(SOURCE DOCUMENT):
************

In addition to Pitla, the group included Mark Freyhof, master’s student in agricultural engineering at Nebraska; George Grispos, assistant professor of cybersecurity at UNO; and Cody Stolle, research assistant professor at Nebraska.

Since this is a relatively new area of research in agricultural systems, collaboration has been key. Pitla has been working with autonomous tractors and agricultural robotics since 2010. While most of his focus has been on making different autonomy levels feasible, he started working with Grispos once engineers started integrating the Internet of Things into the machinery.

“It’s been a really fruitful collaboration,” Pitla said. “Agriculture researchers and cybersecurity experts are both really important to conduct research in the cybersecurity area (of agricultural technology). This allows us to really be proactive and find solutions or mitigation techniques.”

This topic is becoming increasingly relevant as farmers try to produce more food with fewer resources, Grispos said in a Fast Company article he co-authored.

“The advent of precision farming comes at a time of significant upheaval in the global supply chain as the number of foreign and domestic hackers with the ability to exploit this technology continues to grow,” he wrote in the article.

In addition, cyberattacks in the ag sector have already occurred. For example, in 2021, a grain storage cooperative in Iowa was targeted by a Russian-speaking group called BlackMatter, Reuters reported.

Grispos said the integration of automated technologies in farm equipment has the potential to increase vulnerability to cyberattacks, even on smaller farm operations.

“While previous attacks have targeted larger companies and cooperatives and aimed to extort the victims for money, individual farms could be at risk, too,” he said.

Freyhof conducted research on agriculture cybersecurity for his master’s project, with Pitla serving as the principal investigator and Grispos and Stolle as committee members.

Breaking ground in this project area was both “cool and challenging at the same time,” Freyhof said.

“There was little previous literature that investigated cybersecurity solutions for agricultural technology and machinery — therefore, a large part of the project involved tying many interdisciplinary topics together,” he said. “This made for a challenging but fun project.”

To approach the topic, Freyhof started by conducting a case study of cybersecurity breaches on agricultural equipment, using Flex-Ro as a test case. Flex-Ro is an agricultural robot that can be controlled remotely and operated autonomously.

Rather than perform tests directly on Flex-Ro, Freyhof decided to build a testbed to investigate specific systems on the Flex-Ro machine to avoid performing potentially damaging tests on the machine itself.

The testbed, named Security Test Bed for Agricultural Vehicles and Environments (STAVE), was a useful tool for investigating cybersecurity vulnerabilities on Flex-Ro. It has great potential in future research into cybersecurity of agricultural machinery, Pitla said.

The group published a research paper about the ways STAVE could be used, which was selected as the best paper at the Midwest United States Association for Information Systems conference earlier this year.

“The reality is, agricultural machines and other agricultural technologies have an increasing level of integrated digital solutions as they move closer toward full autonomy,” he said. “Cybersecurity cannot be an afterthought, as the world will be dependent on these machines and technologies in the future.”

Pitla agreed that potential vulnerabilities need to be addressed to effectively advance the future of agriculture.

“You could have really smart equipment — an autonomous machine with a lot of computers, lots of sensors, artificial intelligence — but if it has a weak link with respect to cybersecurity, all that intelligence is of no use,” he said.

“Providing safe and secure agricultural machinery is important for food and national security. IANR is rightly positioned to provide strategic leadership in creating cyber-safe agricultural production systems.”

Freyhof graduated in August and will continue to work as an engineer for Precision Planting in Illinois. Pitla said the research team’s experience developing STAVE will help with plans to build security testbeds for smart and autonomous systems of the entire food supply chain.

************

(LIST OF TASKS):
**A.** Switch "testbed" to "test platform" and write out the passage of the article on agricultural cybersecurity, starting with "Breaking ground in" and going on through "on the machine itself.".
**B.** Gather every line of the listing that contains the string "computer".
The article on agricultural cybersecurity and the listing are unrelated to each other.

Data on locating visible targets
************

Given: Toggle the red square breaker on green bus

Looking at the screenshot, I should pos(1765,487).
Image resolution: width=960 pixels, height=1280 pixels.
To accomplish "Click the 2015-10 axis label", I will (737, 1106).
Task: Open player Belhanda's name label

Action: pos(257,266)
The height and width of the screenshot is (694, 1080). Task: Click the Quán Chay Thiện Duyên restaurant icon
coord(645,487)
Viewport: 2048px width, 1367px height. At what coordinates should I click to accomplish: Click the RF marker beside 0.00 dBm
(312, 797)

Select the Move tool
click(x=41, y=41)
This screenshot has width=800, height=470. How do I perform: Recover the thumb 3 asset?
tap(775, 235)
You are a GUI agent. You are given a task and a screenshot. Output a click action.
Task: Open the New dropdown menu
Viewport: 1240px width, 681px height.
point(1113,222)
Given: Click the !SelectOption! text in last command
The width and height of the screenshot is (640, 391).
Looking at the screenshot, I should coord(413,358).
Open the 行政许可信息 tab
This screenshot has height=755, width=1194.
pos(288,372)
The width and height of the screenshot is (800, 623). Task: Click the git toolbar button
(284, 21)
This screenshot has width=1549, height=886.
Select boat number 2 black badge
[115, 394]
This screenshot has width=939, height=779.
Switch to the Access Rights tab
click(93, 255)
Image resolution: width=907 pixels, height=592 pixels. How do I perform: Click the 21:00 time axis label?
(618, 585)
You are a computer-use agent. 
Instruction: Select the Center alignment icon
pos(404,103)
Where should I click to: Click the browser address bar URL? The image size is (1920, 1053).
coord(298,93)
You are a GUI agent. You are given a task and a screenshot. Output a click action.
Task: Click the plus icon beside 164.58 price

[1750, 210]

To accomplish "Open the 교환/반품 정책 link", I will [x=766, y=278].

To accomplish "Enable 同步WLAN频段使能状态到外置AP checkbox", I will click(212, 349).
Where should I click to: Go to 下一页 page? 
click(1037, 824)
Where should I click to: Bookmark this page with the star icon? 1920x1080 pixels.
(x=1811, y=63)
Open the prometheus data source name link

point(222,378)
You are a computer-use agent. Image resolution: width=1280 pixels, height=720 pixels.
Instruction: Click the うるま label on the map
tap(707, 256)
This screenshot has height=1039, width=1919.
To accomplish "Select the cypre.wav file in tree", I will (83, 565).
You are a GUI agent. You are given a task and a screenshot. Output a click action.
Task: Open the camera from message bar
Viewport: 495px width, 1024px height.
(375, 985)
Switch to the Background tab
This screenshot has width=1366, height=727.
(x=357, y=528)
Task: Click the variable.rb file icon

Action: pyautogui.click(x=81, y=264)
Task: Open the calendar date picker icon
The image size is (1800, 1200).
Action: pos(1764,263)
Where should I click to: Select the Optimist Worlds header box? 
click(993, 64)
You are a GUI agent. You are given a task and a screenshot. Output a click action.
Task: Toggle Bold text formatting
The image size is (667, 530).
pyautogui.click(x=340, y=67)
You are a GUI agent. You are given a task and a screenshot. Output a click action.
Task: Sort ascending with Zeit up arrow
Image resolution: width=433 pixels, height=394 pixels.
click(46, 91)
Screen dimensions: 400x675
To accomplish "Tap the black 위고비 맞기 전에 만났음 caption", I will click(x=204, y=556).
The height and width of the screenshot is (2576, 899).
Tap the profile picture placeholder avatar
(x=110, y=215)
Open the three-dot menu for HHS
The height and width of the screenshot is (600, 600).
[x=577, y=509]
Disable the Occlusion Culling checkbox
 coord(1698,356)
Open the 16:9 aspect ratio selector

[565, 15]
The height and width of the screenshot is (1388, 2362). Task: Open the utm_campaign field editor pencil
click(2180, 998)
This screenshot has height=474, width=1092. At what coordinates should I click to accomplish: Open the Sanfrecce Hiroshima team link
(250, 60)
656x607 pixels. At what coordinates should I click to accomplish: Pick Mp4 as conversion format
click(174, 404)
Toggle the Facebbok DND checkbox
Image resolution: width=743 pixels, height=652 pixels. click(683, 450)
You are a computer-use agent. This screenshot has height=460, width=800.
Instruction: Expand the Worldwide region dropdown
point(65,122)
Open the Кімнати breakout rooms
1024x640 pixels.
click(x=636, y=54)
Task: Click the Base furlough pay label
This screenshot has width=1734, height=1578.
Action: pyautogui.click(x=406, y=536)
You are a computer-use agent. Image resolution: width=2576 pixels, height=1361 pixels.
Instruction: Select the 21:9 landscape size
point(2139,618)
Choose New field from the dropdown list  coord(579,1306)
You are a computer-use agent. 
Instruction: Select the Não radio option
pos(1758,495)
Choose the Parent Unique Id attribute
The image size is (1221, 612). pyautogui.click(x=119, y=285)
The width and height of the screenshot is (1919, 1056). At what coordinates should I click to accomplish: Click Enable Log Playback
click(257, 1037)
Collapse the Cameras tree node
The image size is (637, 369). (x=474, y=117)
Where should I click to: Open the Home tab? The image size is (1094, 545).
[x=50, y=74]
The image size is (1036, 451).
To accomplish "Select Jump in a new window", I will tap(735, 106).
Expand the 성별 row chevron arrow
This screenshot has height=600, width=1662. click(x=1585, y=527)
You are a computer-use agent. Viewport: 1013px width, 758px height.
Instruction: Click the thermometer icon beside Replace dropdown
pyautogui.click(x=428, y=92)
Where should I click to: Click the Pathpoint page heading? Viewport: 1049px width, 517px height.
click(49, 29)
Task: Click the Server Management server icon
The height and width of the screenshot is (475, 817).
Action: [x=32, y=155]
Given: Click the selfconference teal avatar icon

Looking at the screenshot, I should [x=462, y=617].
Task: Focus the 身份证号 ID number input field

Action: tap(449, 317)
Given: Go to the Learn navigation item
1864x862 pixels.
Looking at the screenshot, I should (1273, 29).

************

(RESULTS OF THE EXERCISE):
**A.**
Breaking ground in this project area was both “cool and challenging at the same time,” Freyhof said.

“There was little previous literature that investigated cybersecurity solutions for agricultural technology and machinery — therefore, a large part of the project involved tying many interdisciplinary topics together,” he said. “This made for a challenging but fun project.”

To approach the topic, Freyhof started by conducting a case study of cybersecurity breaches on agricultural equipment, using Flex-Ro as a test case. Flex-Ro is an agricultural robot that can be controlled remotely and operated autonomously.

Rather than perform tests directly on Flex-Ro, Freyhof decided to build a test platform to investigate specific systems on the Flex-Ro machine to avoid performing potentially damaging tests on the machine itself.

**B.**
You are a computer-use agent. 
You are a computer-use agent. Image resolution: width=1280 pixels, height=720 pixels.
You are a computer-use agent. This screenshot has height=460, width=800.
You are a computer-use agent. Image resolution: width=2576 pixels, height=1361 pixels.
You are a computer-use agent. 
You are a computer-use agent. Viewport: 1013px width, 758px height.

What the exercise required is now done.